*MATERIAL TO PROCESS*:

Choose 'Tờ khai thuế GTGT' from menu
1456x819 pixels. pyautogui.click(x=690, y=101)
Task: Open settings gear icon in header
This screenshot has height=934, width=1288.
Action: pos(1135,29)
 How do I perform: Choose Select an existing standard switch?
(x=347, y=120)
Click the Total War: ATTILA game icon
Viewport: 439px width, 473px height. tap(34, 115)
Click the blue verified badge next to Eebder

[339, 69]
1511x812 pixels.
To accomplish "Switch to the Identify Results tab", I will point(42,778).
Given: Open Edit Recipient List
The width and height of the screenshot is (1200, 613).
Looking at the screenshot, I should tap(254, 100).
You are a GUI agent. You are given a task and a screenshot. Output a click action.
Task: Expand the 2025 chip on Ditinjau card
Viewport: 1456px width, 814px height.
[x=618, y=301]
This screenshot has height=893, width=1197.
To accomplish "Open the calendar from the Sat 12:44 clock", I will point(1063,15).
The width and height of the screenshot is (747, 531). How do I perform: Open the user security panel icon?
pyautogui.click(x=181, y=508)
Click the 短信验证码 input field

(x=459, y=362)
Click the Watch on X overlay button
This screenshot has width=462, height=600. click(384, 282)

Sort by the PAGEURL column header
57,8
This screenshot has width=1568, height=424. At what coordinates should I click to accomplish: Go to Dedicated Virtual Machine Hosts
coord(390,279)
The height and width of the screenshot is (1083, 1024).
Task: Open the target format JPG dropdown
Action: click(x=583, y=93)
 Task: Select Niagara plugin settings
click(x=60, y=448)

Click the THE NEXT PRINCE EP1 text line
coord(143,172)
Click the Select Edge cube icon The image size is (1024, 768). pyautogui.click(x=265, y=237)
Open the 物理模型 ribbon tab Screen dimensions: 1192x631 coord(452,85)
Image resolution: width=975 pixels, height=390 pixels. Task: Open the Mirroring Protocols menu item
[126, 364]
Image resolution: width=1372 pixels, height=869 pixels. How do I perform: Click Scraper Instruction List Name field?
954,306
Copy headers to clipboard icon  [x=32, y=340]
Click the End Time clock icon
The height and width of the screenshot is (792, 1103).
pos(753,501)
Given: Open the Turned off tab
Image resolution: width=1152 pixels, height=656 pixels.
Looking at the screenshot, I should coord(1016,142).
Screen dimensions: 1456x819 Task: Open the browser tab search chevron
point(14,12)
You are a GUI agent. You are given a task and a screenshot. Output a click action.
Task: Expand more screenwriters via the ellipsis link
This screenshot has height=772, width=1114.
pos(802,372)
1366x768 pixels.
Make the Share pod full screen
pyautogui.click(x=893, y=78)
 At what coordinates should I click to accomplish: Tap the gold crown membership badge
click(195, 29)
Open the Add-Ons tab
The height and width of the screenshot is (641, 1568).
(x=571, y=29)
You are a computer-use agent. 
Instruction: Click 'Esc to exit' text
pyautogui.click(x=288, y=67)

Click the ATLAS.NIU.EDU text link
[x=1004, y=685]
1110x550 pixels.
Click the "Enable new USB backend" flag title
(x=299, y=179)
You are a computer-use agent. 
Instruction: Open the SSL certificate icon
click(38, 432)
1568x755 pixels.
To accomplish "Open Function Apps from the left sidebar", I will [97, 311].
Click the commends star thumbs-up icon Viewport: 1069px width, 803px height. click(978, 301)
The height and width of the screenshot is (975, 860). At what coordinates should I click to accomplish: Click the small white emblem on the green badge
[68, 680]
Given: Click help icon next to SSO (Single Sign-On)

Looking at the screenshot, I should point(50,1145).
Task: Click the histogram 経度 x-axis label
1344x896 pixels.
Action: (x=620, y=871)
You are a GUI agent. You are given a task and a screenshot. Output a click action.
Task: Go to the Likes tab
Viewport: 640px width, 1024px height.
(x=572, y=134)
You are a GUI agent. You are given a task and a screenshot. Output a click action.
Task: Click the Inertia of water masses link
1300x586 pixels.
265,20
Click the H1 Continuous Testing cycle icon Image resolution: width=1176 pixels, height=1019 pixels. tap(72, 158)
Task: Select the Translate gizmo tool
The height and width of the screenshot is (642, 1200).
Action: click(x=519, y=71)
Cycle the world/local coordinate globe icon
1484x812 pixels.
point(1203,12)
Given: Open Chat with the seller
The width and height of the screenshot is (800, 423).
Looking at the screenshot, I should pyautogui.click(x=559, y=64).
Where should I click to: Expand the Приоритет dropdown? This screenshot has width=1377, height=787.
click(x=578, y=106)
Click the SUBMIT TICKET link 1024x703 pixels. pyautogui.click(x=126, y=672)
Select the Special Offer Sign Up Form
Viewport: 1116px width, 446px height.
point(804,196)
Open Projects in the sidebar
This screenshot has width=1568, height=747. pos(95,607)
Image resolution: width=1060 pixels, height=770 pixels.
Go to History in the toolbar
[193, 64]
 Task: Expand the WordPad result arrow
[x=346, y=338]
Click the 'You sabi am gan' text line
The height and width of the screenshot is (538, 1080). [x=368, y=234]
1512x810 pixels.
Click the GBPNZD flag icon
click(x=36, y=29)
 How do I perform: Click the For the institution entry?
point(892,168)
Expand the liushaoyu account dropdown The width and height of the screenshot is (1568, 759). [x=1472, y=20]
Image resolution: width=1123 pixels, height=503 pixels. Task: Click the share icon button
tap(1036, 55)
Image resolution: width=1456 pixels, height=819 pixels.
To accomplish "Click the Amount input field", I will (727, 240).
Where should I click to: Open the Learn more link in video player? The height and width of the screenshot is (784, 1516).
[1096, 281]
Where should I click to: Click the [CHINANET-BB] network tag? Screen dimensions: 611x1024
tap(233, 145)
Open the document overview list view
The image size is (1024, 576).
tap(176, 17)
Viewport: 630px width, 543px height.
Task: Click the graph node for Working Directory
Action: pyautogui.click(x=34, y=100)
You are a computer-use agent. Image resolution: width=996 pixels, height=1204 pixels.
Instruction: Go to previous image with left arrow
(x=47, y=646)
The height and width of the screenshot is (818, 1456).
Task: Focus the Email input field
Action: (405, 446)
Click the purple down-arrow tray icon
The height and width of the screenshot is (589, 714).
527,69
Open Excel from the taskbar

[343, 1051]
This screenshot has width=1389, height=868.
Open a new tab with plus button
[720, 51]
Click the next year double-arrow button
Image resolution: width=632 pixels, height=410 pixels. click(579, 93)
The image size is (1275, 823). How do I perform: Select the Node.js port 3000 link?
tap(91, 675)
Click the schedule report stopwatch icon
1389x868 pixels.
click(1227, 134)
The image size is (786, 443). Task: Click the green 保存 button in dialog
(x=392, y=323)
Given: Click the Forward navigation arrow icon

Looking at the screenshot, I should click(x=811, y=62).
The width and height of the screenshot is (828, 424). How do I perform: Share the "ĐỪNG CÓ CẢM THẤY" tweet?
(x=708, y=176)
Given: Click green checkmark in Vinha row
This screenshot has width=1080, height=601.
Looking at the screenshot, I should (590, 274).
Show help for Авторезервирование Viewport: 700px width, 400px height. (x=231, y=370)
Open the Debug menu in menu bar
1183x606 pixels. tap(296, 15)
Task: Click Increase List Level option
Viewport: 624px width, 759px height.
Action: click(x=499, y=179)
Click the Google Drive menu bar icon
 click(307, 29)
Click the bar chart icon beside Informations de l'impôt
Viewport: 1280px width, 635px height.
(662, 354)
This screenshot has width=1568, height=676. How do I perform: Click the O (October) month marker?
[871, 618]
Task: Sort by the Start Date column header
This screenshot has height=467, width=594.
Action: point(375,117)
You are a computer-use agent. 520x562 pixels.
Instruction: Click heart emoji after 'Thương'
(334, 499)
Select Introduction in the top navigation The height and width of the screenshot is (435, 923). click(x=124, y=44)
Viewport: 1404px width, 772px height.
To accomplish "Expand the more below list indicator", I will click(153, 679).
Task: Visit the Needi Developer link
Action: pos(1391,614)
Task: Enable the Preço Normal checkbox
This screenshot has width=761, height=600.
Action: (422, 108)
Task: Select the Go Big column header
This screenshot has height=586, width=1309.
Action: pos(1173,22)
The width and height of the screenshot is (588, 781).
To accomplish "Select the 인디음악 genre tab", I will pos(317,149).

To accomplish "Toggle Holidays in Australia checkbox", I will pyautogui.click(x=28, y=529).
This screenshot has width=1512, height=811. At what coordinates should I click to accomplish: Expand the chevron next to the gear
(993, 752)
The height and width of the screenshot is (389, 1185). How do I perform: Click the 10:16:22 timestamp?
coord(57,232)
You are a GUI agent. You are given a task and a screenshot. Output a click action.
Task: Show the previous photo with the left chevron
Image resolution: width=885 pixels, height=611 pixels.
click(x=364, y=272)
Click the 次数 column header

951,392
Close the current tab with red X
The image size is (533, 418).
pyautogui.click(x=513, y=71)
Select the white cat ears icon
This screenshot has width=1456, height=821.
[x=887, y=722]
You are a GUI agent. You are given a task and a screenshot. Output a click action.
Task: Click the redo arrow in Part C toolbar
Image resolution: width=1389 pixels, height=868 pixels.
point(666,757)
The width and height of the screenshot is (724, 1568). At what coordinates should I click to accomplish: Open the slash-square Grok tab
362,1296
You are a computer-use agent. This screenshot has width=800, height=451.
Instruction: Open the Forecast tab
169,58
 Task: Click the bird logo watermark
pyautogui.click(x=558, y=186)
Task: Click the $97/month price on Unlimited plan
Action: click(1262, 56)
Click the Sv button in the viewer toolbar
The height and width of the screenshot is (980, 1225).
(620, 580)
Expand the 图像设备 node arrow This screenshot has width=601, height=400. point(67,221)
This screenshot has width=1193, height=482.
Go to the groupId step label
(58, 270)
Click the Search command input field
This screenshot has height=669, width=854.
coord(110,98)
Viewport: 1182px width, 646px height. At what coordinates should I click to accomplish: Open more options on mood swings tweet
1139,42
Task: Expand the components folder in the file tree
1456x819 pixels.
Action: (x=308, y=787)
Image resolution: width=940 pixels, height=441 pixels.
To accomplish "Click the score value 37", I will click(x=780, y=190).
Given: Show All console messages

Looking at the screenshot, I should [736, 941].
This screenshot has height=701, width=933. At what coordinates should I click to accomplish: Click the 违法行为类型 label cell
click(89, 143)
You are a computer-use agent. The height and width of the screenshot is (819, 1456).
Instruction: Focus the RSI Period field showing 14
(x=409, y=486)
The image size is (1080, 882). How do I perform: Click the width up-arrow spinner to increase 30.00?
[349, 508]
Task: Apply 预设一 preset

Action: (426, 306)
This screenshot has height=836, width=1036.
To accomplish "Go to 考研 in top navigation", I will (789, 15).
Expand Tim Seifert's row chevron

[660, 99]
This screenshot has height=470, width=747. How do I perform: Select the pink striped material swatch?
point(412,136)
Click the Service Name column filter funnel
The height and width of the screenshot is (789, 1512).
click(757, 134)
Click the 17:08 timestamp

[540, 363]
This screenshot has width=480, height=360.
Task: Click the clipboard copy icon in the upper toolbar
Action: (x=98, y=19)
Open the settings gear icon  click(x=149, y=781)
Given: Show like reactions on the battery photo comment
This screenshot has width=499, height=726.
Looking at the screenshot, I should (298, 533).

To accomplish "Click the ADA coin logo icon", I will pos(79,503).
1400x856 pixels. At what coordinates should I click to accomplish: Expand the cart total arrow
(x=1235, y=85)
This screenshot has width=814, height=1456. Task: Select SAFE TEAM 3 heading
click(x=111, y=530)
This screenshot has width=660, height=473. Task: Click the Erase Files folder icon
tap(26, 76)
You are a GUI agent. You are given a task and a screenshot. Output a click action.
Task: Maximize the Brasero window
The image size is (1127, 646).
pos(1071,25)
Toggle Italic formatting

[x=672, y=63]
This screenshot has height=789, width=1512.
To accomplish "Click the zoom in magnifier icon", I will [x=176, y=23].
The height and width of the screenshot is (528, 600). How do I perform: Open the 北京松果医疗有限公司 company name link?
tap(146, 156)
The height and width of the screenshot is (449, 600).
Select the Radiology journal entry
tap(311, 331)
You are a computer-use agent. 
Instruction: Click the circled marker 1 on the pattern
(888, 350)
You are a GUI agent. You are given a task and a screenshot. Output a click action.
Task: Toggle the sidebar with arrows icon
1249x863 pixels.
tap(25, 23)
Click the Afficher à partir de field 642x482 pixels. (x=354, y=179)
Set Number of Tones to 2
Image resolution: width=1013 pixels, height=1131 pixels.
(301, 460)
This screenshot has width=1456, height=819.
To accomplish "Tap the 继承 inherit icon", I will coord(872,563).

*REQUIRED WORK*:
Please rewrite everything from the line containing "Open the document overview list view" down to the line containing "Action: pyautogui.click(x=34, y=100)", changing "list view" to "grid view" and leaving the rest untouched.

*RESULT FOR THIS TASK*:
Open the document overview grid view
The image size is (1024, 576).
tap(176, 17)
Viewport: 630px width, 543px height.
Task: Click the graph node for Working Directory
Action: pyautogui.click(x=34, y=100)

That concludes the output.